::: Records for this task :::
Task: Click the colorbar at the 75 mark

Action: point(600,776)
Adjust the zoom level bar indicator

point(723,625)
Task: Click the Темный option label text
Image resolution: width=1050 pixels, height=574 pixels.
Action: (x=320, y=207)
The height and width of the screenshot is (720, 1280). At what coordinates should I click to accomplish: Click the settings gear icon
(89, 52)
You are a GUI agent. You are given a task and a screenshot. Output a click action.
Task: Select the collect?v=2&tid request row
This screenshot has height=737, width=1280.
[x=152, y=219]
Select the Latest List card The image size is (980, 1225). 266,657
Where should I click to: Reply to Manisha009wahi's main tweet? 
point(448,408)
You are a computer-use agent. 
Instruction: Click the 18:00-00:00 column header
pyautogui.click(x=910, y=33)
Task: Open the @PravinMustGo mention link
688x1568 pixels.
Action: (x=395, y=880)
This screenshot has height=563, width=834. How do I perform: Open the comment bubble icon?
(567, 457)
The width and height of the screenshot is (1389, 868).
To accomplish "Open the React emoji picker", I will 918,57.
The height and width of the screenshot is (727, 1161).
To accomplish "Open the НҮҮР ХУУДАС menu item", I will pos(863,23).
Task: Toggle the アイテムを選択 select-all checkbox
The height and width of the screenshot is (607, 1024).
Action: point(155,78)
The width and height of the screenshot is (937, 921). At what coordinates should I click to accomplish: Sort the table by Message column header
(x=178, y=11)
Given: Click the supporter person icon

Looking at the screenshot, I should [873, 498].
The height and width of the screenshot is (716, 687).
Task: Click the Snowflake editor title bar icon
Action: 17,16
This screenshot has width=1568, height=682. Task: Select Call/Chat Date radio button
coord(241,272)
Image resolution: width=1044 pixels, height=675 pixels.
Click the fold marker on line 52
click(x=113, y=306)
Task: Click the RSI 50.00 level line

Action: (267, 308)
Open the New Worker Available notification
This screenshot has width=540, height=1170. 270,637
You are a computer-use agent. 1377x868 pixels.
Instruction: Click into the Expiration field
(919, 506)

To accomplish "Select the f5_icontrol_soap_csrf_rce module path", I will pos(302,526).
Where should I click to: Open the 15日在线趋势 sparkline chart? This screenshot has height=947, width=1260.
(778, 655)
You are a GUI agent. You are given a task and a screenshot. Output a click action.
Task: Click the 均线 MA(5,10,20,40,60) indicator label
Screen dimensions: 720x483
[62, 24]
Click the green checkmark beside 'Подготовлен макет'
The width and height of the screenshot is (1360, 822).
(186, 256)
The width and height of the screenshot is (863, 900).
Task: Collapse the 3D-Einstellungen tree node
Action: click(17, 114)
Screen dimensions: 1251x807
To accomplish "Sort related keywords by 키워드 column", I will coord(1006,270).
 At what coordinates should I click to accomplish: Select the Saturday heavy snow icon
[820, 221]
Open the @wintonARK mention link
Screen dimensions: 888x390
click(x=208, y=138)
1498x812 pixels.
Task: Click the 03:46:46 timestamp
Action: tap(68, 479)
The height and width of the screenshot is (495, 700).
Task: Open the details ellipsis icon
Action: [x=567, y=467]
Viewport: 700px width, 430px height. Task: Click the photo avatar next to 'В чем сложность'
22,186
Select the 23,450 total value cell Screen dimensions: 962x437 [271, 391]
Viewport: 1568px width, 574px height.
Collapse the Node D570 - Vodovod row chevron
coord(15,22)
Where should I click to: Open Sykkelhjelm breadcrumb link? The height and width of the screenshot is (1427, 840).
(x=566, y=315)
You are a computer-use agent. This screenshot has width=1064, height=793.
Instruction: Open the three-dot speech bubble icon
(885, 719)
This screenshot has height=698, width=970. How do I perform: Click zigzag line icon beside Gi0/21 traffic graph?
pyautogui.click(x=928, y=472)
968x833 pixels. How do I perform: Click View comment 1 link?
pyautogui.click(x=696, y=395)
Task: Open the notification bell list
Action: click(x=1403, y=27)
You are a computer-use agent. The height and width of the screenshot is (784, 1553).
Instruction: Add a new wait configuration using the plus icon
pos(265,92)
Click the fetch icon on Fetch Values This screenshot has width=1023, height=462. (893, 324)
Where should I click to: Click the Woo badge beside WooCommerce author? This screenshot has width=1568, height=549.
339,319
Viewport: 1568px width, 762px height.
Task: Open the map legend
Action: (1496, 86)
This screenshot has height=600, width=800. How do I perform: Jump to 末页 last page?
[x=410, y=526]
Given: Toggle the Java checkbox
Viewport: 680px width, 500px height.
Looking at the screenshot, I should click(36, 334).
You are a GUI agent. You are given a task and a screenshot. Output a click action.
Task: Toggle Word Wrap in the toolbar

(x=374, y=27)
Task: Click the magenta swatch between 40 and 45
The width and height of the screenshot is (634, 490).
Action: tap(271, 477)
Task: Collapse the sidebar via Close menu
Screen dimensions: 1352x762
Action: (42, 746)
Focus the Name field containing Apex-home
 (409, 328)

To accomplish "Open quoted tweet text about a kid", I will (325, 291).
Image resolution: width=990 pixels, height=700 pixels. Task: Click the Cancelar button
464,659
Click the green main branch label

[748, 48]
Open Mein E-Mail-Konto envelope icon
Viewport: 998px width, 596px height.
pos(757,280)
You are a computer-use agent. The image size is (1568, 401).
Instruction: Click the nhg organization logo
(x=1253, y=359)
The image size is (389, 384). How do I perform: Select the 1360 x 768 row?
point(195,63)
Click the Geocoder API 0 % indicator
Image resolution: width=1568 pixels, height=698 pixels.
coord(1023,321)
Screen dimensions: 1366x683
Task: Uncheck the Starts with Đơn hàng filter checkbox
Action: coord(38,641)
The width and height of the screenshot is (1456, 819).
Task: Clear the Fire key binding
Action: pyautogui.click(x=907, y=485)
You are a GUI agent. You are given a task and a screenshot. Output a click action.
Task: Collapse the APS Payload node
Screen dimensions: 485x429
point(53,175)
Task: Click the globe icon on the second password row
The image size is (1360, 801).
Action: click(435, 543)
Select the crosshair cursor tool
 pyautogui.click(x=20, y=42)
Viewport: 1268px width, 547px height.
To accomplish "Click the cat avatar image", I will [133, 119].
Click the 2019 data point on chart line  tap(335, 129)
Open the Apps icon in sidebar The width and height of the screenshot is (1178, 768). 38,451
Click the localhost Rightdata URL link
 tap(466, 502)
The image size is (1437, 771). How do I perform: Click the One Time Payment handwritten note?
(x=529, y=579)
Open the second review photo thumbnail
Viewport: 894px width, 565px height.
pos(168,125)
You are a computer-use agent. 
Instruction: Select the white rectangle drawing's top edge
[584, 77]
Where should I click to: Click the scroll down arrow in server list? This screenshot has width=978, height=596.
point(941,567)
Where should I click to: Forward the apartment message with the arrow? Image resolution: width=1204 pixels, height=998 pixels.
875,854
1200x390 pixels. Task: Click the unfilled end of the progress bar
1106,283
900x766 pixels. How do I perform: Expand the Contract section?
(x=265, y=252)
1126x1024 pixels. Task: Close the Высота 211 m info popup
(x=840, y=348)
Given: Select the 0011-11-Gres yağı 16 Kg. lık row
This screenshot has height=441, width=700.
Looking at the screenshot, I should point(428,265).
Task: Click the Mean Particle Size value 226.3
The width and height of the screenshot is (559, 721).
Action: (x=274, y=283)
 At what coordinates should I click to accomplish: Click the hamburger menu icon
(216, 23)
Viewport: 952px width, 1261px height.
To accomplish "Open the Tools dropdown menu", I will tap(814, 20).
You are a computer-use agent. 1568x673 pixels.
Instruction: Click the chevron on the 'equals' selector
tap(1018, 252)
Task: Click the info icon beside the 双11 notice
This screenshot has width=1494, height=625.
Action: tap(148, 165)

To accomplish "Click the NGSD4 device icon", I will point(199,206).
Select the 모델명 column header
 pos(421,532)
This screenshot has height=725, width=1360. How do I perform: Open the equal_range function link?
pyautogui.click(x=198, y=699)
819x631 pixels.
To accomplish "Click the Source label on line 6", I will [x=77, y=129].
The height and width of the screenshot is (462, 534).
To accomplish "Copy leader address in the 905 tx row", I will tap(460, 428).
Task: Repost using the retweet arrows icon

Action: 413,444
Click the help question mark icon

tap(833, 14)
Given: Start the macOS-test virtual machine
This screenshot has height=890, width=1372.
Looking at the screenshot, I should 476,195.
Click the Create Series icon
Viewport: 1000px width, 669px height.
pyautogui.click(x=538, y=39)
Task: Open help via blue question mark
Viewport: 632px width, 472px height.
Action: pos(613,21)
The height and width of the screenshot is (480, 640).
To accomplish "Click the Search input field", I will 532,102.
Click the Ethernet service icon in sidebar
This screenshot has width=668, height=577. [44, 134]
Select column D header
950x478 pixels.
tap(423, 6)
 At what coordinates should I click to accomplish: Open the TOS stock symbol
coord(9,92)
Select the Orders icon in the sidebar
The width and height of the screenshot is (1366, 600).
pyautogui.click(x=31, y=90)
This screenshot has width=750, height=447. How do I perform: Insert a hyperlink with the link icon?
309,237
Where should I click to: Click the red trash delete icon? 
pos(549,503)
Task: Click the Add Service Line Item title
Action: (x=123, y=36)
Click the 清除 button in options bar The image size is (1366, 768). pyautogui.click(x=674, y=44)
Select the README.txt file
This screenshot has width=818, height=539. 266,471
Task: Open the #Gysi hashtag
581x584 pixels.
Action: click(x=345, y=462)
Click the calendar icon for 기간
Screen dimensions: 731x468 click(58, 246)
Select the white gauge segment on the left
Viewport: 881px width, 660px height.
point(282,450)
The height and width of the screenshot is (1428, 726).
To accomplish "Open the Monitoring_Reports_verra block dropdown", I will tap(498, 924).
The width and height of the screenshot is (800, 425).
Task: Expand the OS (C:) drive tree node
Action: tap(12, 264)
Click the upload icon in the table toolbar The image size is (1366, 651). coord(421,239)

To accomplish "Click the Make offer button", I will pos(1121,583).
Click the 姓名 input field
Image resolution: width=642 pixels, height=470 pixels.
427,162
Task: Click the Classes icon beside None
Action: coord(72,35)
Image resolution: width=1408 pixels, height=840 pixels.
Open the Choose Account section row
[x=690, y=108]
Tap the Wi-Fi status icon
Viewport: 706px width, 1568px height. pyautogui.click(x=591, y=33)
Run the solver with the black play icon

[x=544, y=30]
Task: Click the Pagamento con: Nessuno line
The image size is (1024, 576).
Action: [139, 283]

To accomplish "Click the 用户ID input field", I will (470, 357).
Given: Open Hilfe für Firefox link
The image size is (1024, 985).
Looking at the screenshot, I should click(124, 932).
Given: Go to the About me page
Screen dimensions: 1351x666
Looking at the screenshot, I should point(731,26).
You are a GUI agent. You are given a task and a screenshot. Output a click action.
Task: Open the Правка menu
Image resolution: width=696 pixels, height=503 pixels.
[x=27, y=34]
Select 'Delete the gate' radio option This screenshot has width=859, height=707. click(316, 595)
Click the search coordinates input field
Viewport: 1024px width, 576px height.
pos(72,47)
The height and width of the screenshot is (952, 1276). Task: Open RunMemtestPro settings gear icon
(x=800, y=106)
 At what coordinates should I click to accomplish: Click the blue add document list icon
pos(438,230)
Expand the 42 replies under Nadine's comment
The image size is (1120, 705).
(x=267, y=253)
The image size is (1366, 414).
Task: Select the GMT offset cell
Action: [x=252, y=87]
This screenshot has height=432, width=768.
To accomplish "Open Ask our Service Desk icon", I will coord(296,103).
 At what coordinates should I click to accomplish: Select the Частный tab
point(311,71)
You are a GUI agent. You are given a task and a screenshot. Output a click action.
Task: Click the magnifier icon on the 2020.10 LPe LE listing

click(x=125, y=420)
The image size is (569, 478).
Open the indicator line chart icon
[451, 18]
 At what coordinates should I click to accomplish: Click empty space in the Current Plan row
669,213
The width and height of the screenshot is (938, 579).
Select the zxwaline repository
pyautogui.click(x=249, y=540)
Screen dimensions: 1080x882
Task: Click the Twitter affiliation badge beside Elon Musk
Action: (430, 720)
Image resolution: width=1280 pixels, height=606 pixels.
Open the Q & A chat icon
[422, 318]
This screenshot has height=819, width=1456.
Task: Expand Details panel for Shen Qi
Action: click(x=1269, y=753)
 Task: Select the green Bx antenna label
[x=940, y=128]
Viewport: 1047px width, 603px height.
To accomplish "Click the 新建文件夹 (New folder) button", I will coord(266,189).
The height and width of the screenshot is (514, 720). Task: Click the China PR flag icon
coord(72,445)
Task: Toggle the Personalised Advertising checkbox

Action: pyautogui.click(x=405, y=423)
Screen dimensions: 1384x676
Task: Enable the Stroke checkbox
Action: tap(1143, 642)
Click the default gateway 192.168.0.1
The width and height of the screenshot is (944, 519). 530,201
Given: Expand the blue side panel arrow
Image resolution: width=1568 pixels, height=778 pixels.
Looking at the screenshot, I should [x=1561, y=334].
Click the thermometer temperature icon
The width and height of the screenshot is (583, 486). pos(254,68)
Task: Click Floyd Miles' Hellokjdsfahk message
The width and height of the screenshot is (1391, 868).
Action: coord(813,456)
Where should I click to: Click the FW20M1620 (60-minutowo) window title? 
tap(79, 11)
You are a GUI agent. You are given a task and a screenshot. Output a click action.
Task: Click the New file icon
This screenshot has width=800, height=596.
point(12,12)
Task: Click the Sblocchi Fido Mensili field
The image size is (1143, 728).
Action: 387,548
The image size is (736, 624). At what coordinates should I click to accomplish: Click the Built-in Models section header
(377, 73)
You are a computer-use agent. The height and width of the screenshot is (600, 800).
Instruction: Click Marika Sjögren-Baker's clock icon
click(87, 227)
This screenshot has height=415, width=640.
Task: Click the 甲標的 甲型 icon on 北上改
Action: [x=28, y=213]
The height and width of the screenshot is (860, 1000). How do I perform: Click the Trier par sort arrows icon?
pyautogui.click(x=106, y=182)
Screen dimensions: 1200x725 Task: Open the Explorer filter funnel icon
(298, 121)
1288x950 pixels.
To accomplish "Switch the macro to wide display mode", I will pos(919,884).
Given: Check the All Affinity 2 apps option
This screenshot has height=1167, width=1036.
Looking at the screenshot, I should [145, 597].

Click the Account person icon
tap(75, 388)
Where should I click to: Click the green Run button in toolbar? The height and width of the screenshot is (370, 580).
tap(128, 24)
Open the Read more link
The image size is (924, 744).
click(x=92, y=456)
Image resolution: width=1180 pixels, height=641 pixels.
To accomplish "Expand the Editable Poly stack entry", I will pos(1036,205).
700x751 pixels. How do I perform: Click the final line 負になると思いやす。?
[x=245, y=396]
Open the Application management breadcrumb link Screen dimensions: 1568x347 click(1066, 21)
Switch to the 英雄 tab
:::
= Exercise requirements =
Retype exactly the span of lines from the one with "Where should I click to: Reply" through the one with "The width and height of the screenshot is (1389, 868)."; include both ends and omit the rest of the material.

= Output for this exercise =
Where should I click to: Reply to Manisha009wahi's main tweet? 
point(448,408)
You are a computer-use agent. 
Instruction: Click the 18:00-00:00 column header
pyautogui.click(x=910, y=33)
Task: Open the @PravinMustGo mention link
688x1568 pixels.
Action: (x=395, y=880)
This screenshot has height=563, width=834. How do I perform: Open the comment bubble icon?
(567, 457)
The width and height of the screenshot is (1389, 868).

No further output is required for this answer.